- Born: 27 July 1842 Bloomsbury, Middlesex
- Died: 25 June 1914 (aged 71) Arundel, Sussex
- Allegiance: United Kingdom
- Branch: British Indian Army
- Service years: 1860–1907
- Rank: General
- Commands: 3 Gorkha Rifles
- Conflicts: Third Anglo-Burmese War Chitral Expedition
- Awards: Knight Grand Cross of the Order of the Bath Knight Commander of the Order of the Indian Empire Mentioned in Despatches

= Edward Stedman =

General Sir Edward Stedman, (27 July 1842 – 25 June 1914) was a senior British Indian Army officer who served as Military Secretary to the India Office from 1899 to 1907.

==Military career==
Stedman was commissioned into the Bengal Staff Corps in 1860. By 1885 he was appointed Commanding Officer of the 3 Gorkha Rifles and was strongly commended for his leadership in Upper Burma by Major General Sir George Stuart White, Commanding the Upper Burma Field Force. Later that year Stedman was made Inspector-General of Police in Upper Burma.
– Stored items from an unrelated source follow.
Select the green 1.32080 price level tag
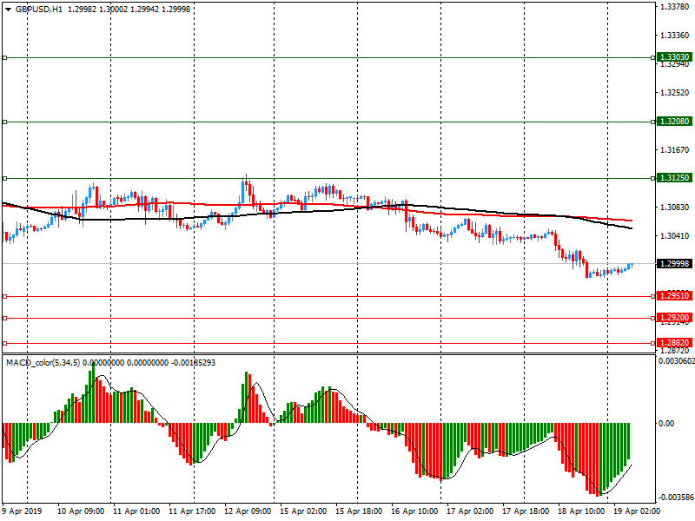Screen dimensions: 695x521 point(674,122)
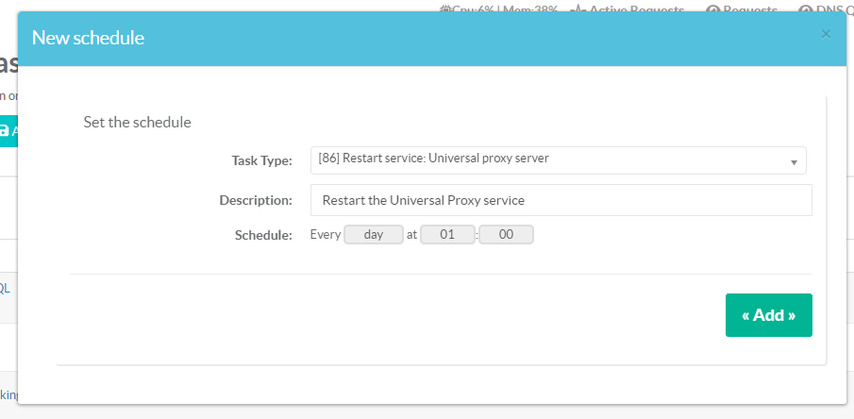The width and height of the screenshot is (854, 419).
Task: Select the hour field showing 01
Action: tap(447, 235)
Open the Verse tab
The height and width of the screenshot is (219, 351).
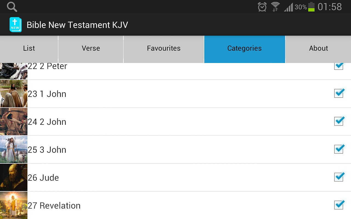91,48
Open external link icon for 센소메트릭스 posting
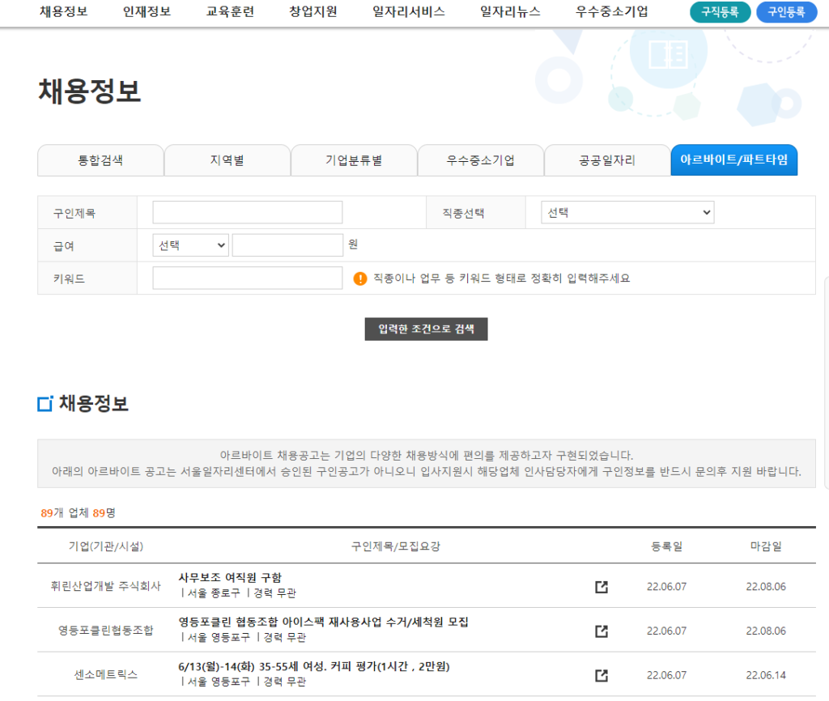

Stedman joined the Chitral Expedition in 1895 as second-in-command and General of Communications. He was appointed Military Secretary to the India Office in 1899.

Stedman was appointed a Knight Commander of the Order of the Bath in the 1902 Coronation Honours list published on 26 June 1902, and invested as such by King Edward VII at Buckingham Palace on 24 October. He was promoted to a Knight Grand Cross of the Order of the Bath on 19 June 1911.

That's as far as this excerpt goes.